• [YOUR INSTRUCTIONS]: Reproduce everything from the start of the material down to the line that reads "Action: coord(44,290)", substituting "key" for every occurrence of "legend" and changing nothing else. Leave the pictures out of the reproduction.

Start of INFORMATION SHOWN

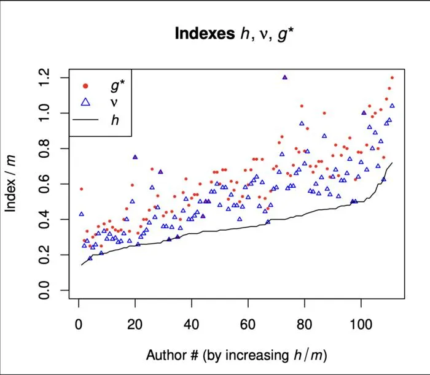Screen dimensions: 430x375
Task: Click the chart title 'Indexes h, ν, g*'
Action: coord(235,34)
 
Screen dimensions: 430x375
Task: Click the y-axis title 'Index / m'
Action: coord(10,184)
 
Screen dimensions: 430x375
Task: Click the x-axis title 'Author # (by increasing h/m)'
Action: coord(237,355)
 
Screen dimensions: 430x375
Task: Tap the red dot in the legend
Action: coord(85,86)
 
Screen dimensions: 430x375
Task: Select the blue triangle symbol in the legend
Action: coord(85,102)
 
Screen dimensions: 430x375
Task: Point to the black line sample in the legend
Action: coord(85,120)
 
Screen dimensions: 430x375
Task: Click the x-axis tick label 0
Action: coord(79,324)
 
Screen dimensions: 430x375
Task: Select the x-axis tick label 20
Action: coord(135,324)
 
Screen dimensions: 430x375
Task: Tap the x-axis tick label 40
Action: coord(192,324)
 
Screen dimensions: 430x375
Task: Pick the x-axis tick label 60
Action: coord(248,324)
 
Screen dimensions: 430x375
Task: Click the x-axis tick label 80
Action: coord(305,324)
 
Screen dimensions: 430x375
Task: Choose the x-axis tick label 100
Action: coord(361,324)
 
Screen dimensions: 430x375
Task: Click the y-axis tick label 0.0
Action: coord(44,290)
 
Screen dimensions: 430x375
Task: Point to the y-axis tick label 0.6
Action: coord(44,184)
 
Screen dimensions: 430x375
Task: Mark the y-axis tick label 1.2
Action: coord(44,77)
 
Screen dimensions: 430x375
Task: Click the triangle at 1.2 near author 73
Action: coord(284,77)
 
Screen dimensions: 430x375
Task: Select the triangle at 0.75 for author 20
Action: coord(135,157)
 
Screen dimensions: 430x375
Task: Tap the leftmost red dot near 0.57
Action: coord(81,189)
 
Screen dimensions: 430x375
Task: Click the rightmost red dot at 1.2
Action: coord(392,78)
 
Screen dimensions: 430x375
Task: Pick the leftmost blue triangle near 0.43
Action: coord(82,214)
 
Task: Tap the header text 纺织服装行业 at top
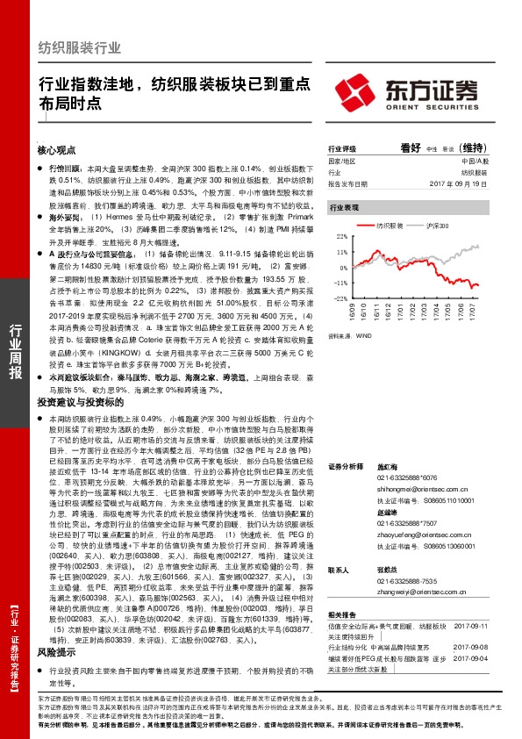click(x=78, y=47)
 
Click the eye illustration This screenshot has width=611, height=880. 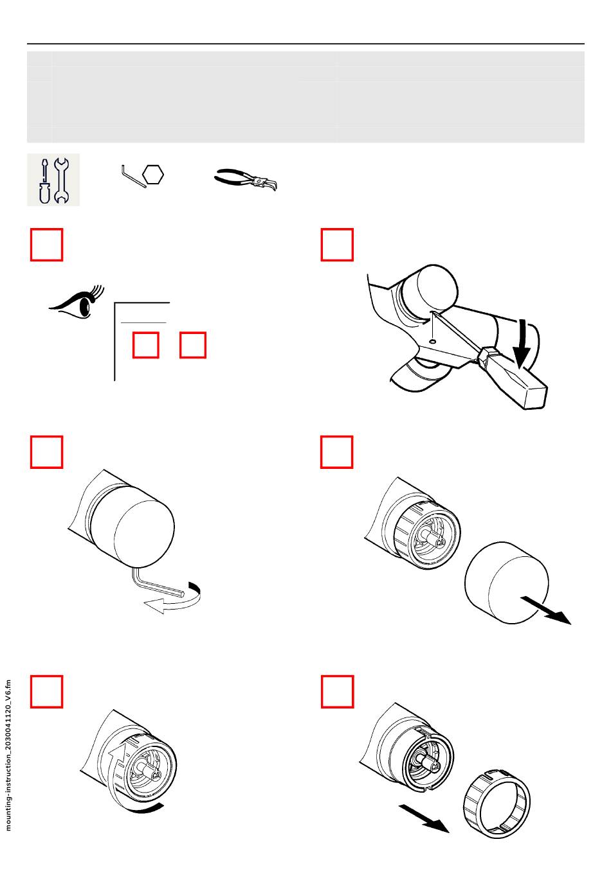[x=77, y=303]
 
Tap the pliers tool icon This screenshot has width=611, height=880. [x=246, y=180]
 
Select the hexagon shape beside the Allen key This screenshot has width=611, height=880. [x=153, y=175]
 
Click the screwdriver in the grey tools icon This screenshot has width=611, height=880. [x=44, y=181]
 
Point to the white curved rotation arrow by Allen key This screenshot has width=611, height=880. [x=173, y=601]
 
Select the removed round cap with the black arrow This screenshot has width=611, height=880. [x=506, y=583]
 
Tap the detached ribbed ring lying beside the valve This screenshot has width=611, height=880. [x=497, y=804]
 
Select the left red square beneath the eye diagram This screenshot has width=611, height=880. [x=146, y=345]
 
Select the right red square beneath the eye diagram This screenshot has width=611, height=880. [x=193, y=345]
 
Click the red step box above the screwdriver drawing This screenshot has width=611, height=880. [x=337, y=244]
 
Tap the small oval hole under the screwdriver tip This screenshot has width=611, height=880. [x=433, y=341]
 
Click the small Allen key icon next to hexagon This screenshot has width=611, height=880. [x=133, y=177]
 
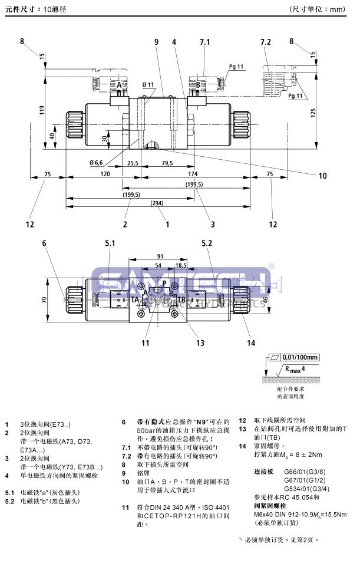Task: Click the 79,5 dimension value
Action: [x=167, y=163]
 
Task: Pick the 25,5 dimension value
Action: [x=133, y=163]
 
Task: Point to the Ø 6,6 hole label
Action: [x=97, y=162]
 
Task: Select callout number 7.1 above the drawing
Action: [x=205, y=41]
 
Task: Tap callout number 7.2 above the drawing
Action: [x=265, y=41]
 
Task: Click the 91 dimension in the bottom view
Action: [x=160, y=256]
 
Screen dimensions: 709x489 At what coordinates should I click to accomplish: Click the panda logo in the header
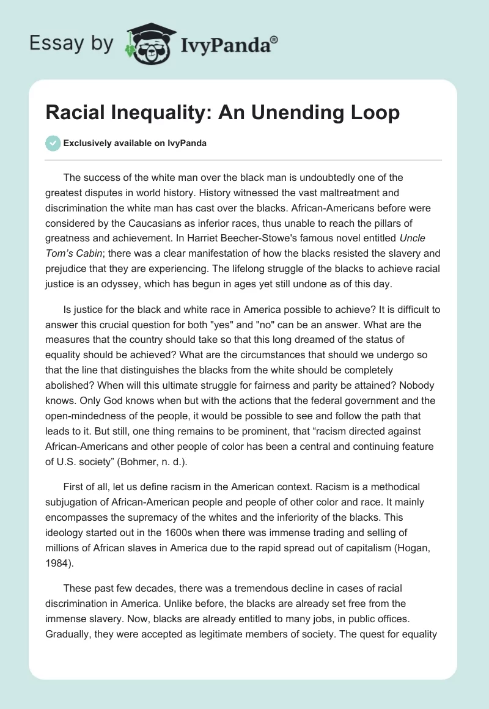click(x=145, y=43)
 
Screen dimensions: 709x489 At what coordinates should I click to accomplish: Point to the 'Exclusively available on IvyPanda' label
click(x=135, y=143)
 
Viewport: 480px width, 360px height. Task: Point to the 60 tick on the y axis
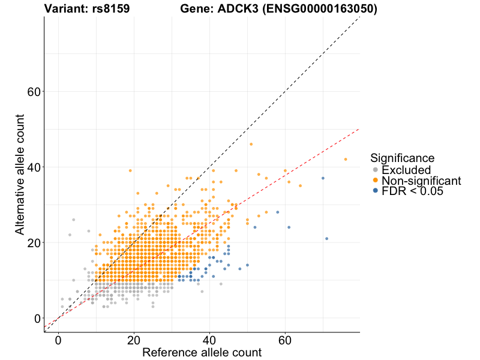tap(34, 91)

End of INFORMATION SHOWN

• [REPLY]:
Screen dimensions: 430x375
Task: Click the chart title 'Indexes h, ν, g*'
Action: coord(235,34)
 
Screen dimensions: 430x375
Task: Click the y-axis title 'Index / m'
Action: coord(10,184)
 
Screen dimensions: 430x375
Task: Click the x-axis title 'Author # (by increasing h/m)'
Action: coord(237,355)
 
Screen dimensions: 430x375
Task: Tap the red dot in the key
Action: coord(85,86)
 
Screen dimensions: 430x375
Task: Select the blue triangle symbol in the key
Action: coord(85,102)
 
Screen dimensions: 430x375
Task: Point to the black line sample in the key
Action: coord(85,120)
 
Screen dimensions: 430x375
Task: Click the x-axis tick label 0
Action: coord(79,324)
 
Screen dimensions: 430x375
Task: Select the x-axis tick label 20
Action: coord(135,324)
 
Screen dimensions: 430x375
Task: Tap the x-axis tick label 40
Action: coord(192,324)
 
Screen dimensions: 430x375
Task: Pick the x-axis tick label 60
Action: coord(248,324)
 
Screen dimensions: 430x375
Task: Click the x-axis tick label 80
Action: coord(305,324)
 
Screen dimensions: 430x375
Task: Choose the x-axis tick label 100
Action: coord(361,324)
 
Screen dimensions: 430x375
Task: Click the y-axis tick label 0.0
Action: coord(44,290)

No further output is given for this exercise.